The company has filed a recommendation with the Georgia Public Service Commission (PSC) for the construction of nuclear plant.

Georgia Power said that the recommendation us supported by the project’s co-owners, Oglethorpe Power, MEAG Power and Dalton Utilities.

Oglethorpe Power, which owns a 30 stake in Vogtle units 3 and 4, said that it supports Georgia Power to proceed towards completion of the project.

Oglethorpe Power president and CEO Mike Smith said: "We believe we must take a long term view and recognize the benefits of fuel diversity and the price stability of emission-free nuclear power over the next 60 to 80 years.”

The Georgia PSC is now expected to review the recommendation and make a final decision on the construction of the Vogtle 3 & 4 project.

In June, Georgia Power and Southern Nuclear agreed to take over the project management of the Vogtle nuclear expansion in the US State of Georgia from the original contractor Westinghouse.

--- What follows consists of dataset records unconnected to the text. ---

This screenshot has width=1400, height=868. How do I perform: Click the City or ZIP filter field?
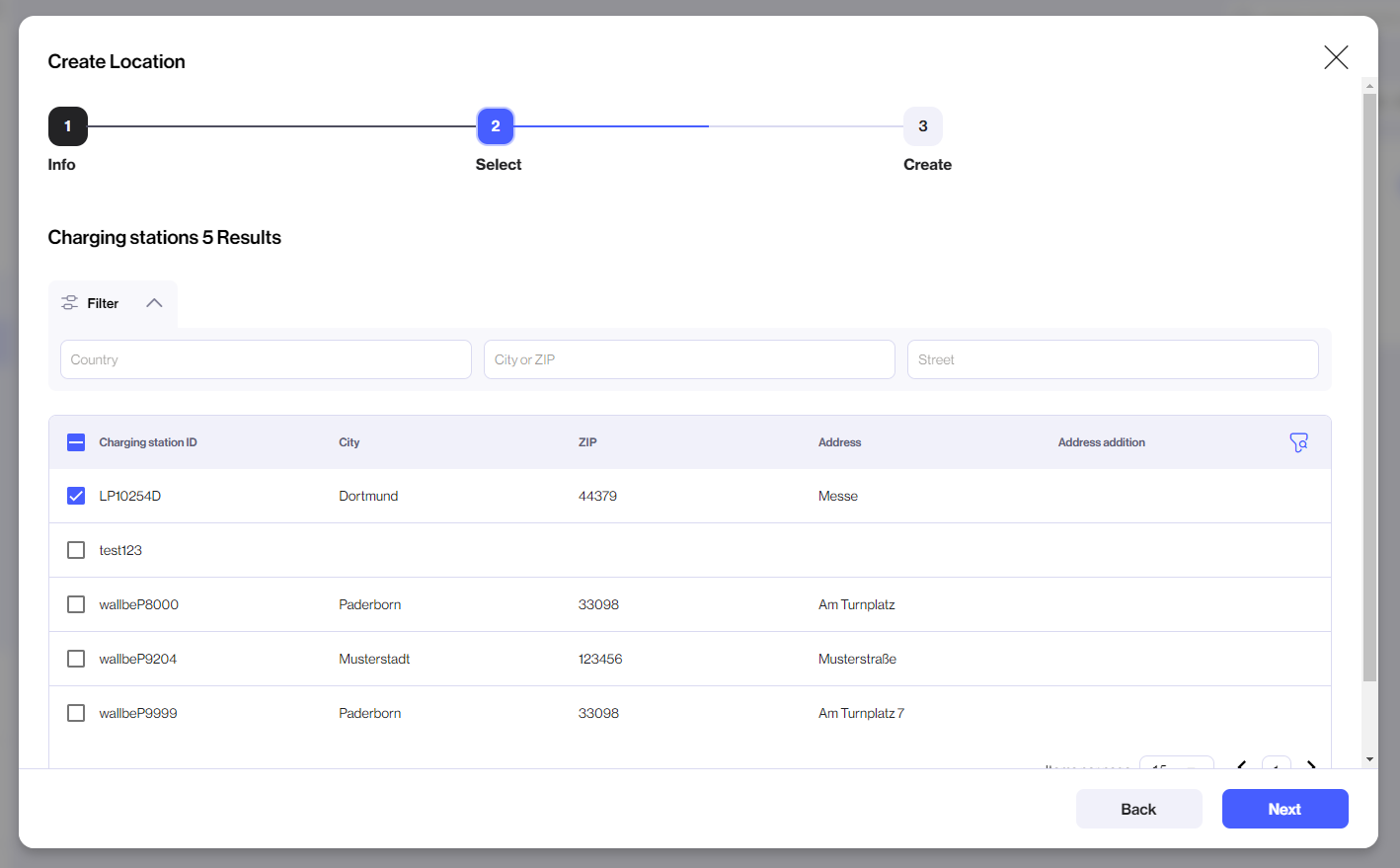click(x=688, y=359)
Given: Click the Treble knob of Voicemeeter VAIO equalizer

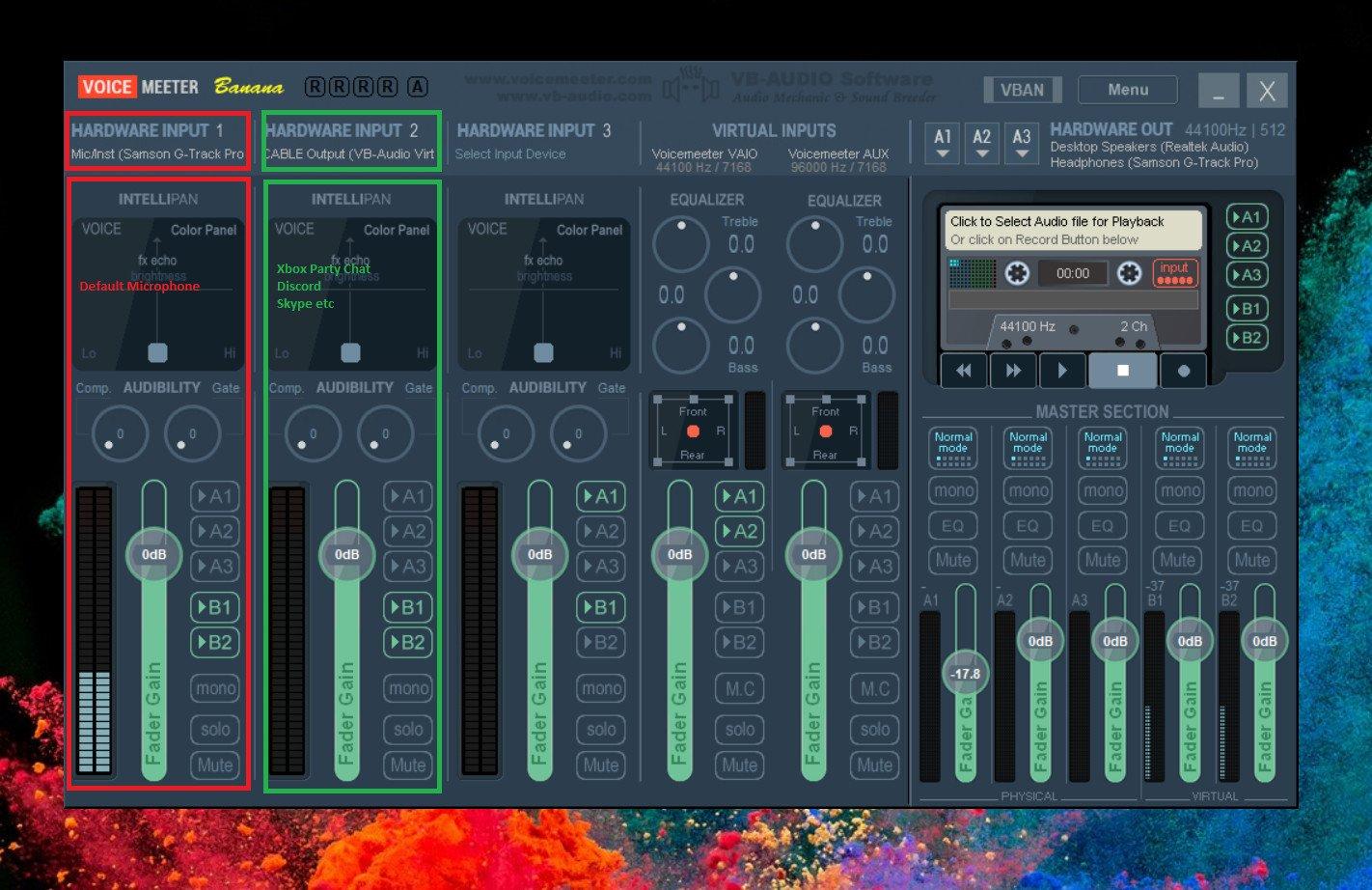Looking at the screenshot, I should [681, 245].

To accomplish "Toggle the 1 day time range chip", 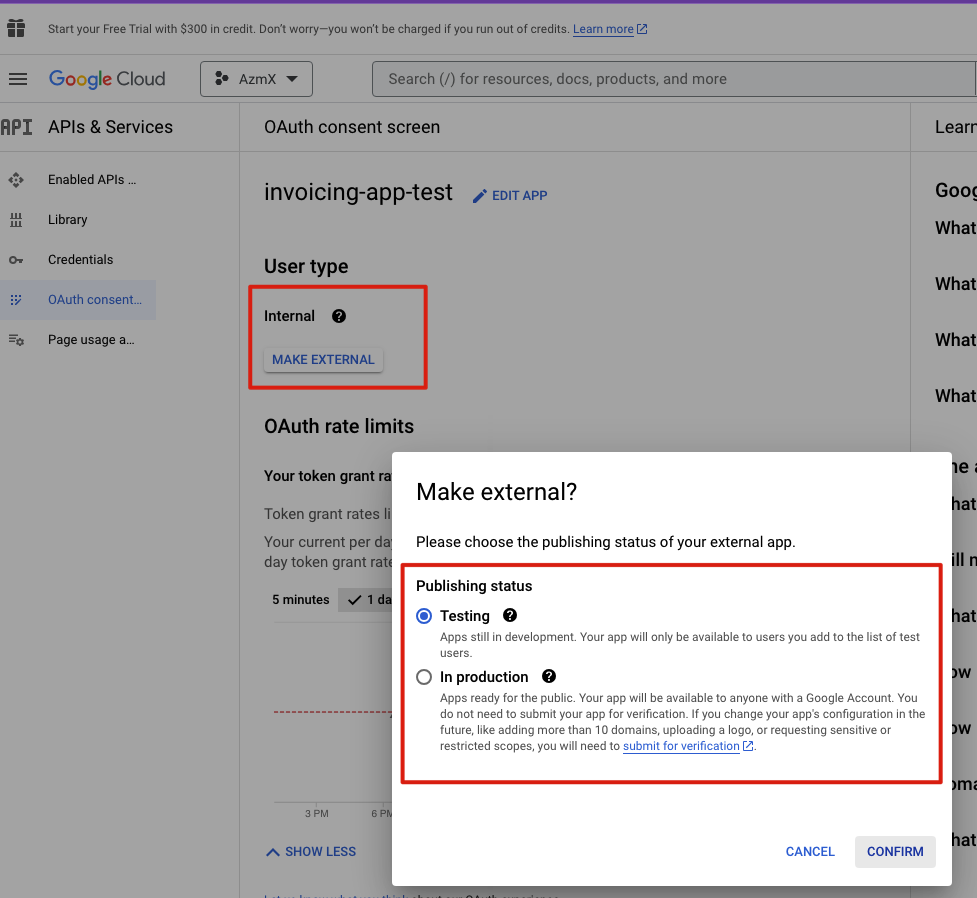I will point(366,600).
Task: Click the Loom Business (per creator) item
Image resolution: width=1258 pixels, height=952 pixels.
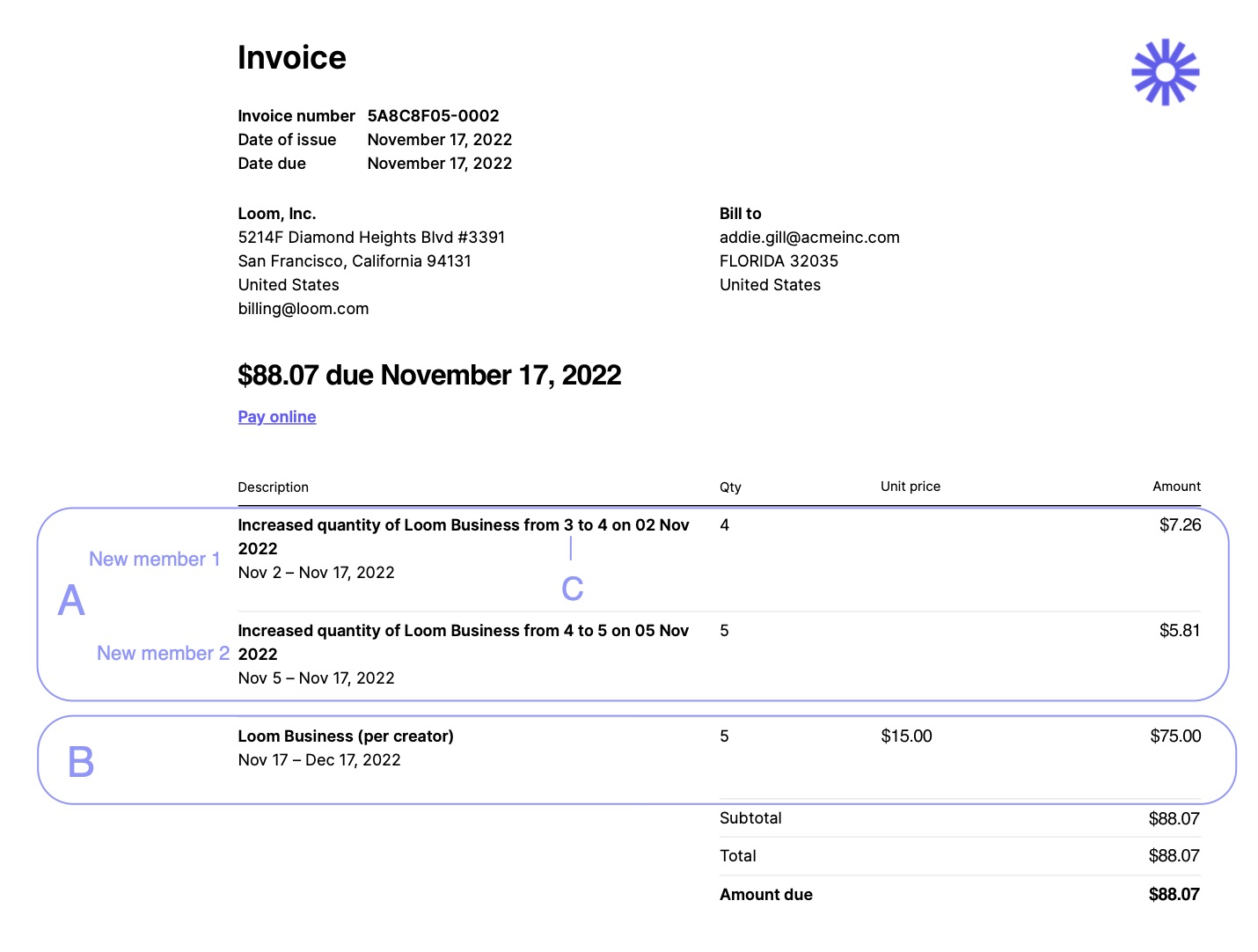Action: tap(345, 736)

As part of the expansion project, Georgia Power and Southern Nuclear will construct Units 3 and 4 of the Vogtle Plant with each of them planned to have a capacity of 1.25GW.

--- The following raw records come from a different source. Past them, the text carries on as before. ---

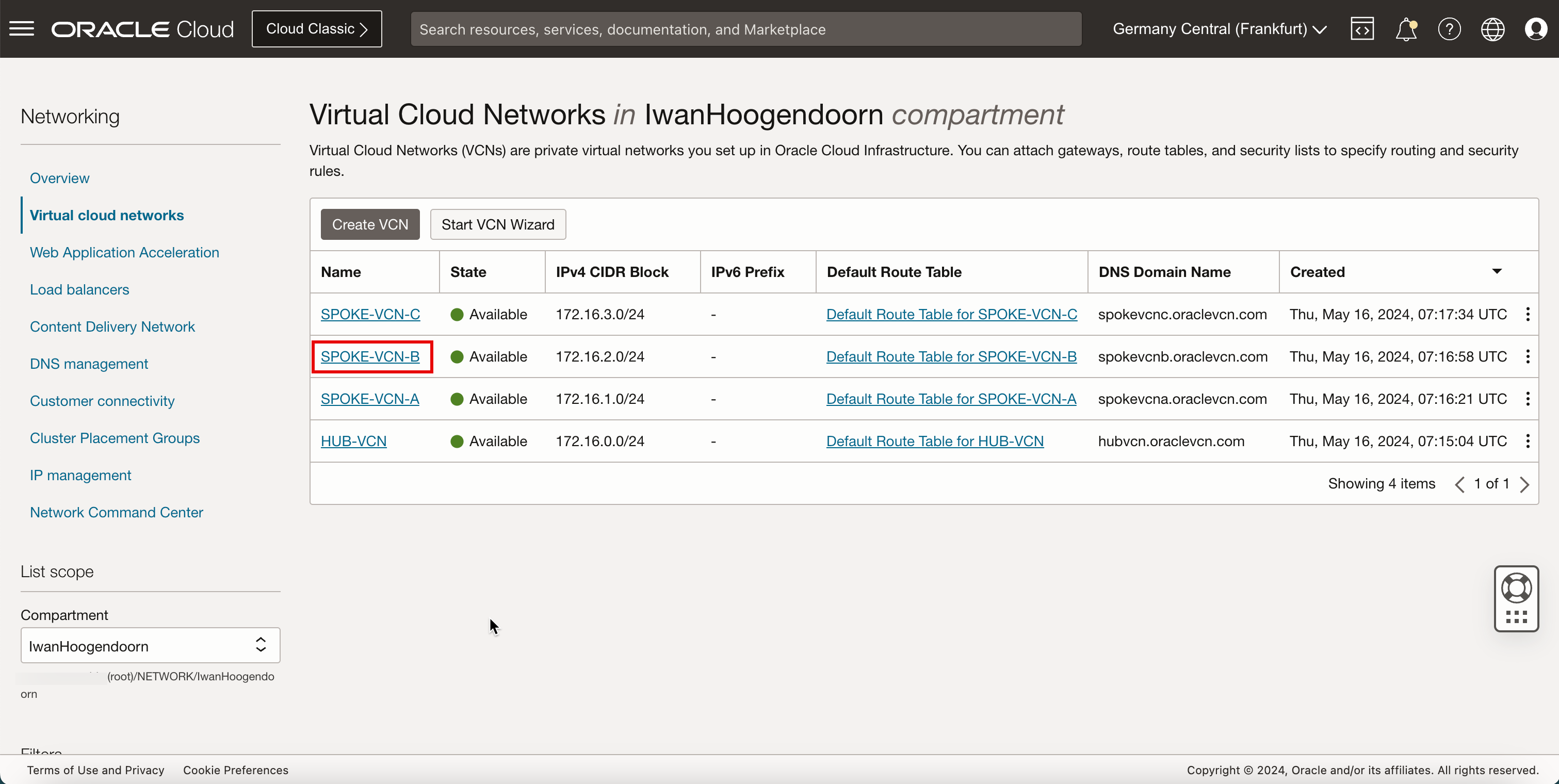Image resolution: width=1559 pixels, height=784 pixels.
Task: Click the Create VCN button
Action: pos(370,224)
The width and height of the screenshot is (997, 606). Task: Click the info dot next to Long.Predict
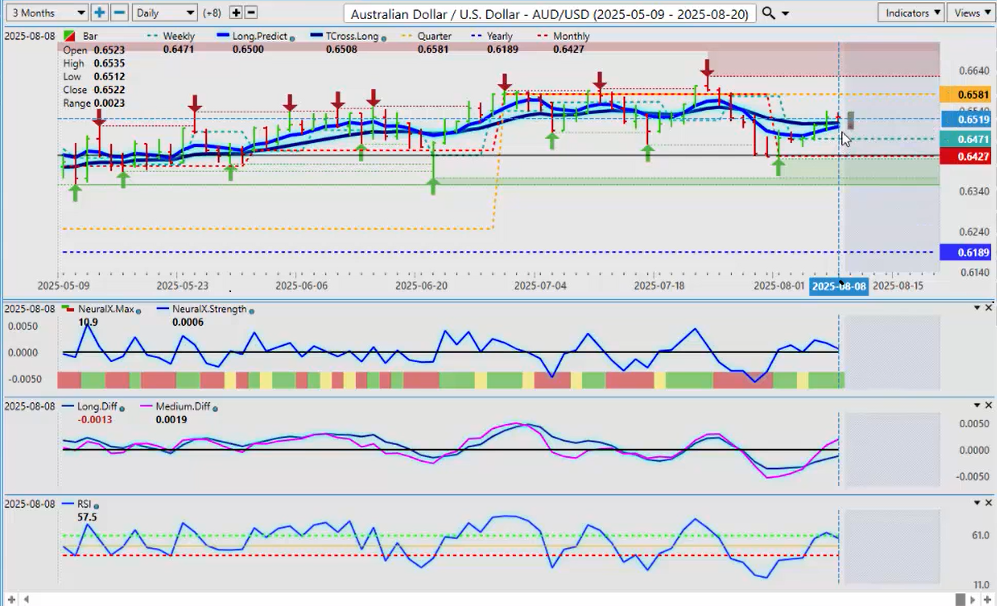tap(292, 37)
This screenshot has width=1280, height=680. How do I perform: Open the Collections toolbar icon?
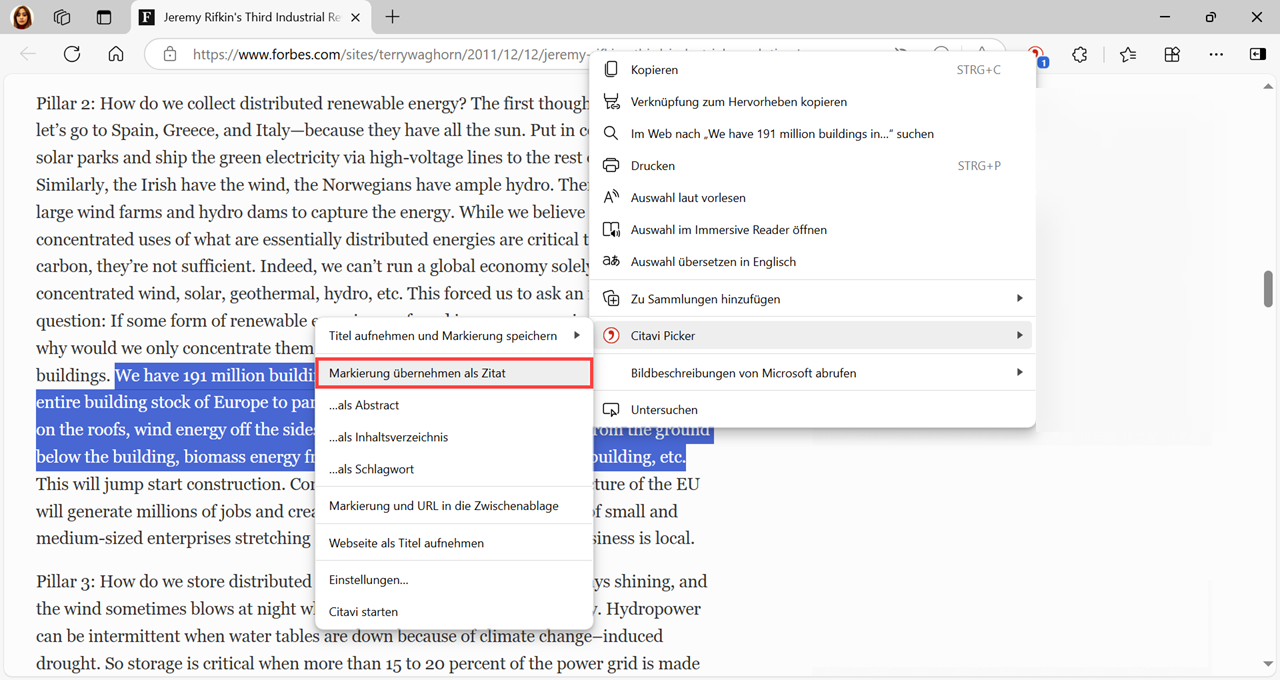pos(1172,55)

While Vogtle Unit 3 is expected to reach commercial operation in November 2021, Unit 4 will start its operations in November 2022.

Georgia Power said: "The two new units at Plant Vogtle will be in service for 60 to 80 years and will add another low-cost, carbon-free energy source to our already diverse fuel mix." 

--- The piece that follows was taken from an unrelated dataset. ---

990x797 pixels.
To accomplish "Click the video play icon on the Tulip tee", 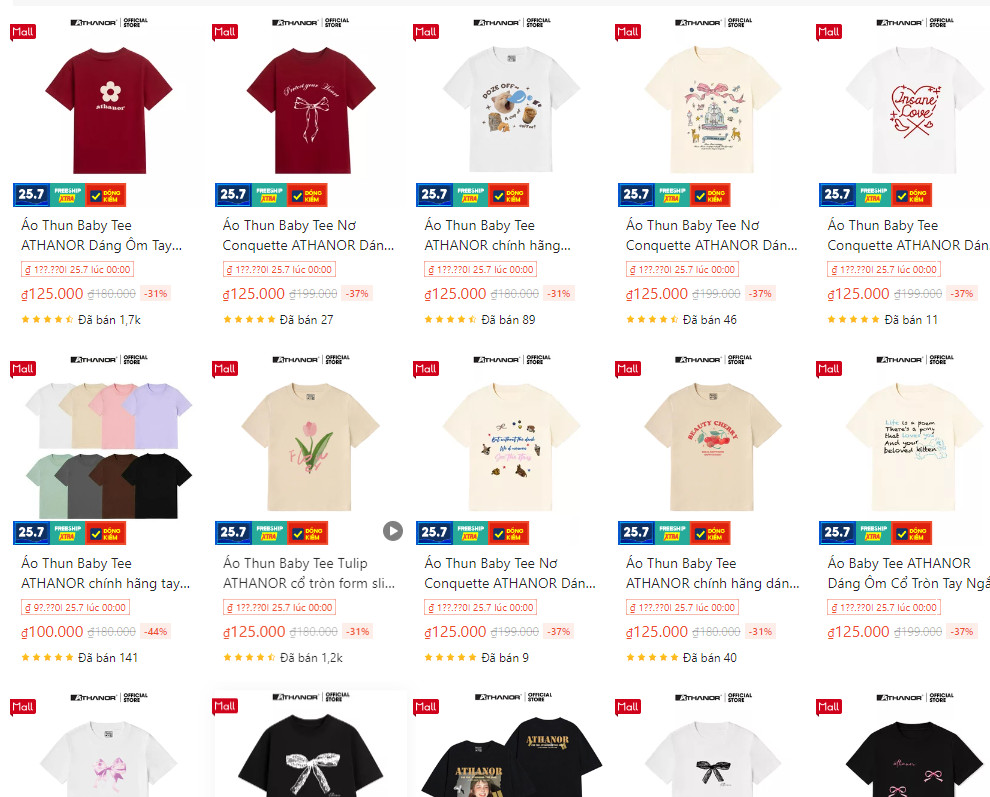I will click(393, 531).
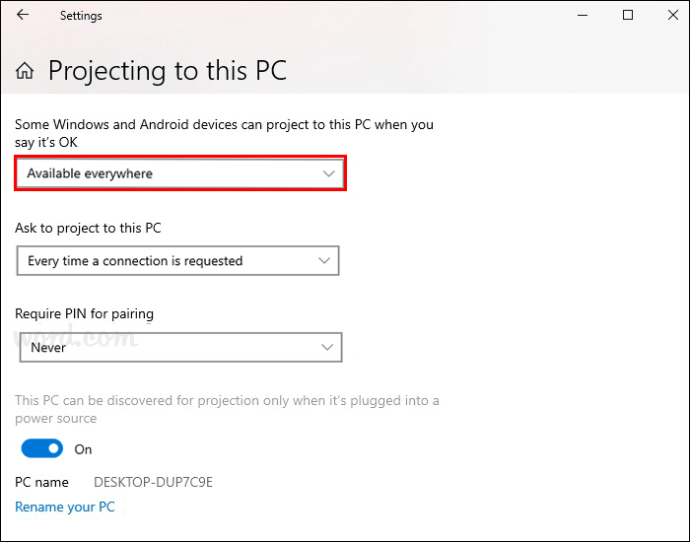Click the Ask to project to this PC label
This screenshot has width=690, height=542.
point(88,228)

Till June 2017, Georgia Power, which owns 45.7% stake in the new units, has invested nearly $4.3bn in capital costs in the project.

The total cost of the project is estimated to reach approximately $8.8bn, as additional $4.5bn is needed to complete it.

The new Vogtle units, which will use Westinghouse AP1000 technology, are expected to create nearly 800 operational jobs after the completion of the construction.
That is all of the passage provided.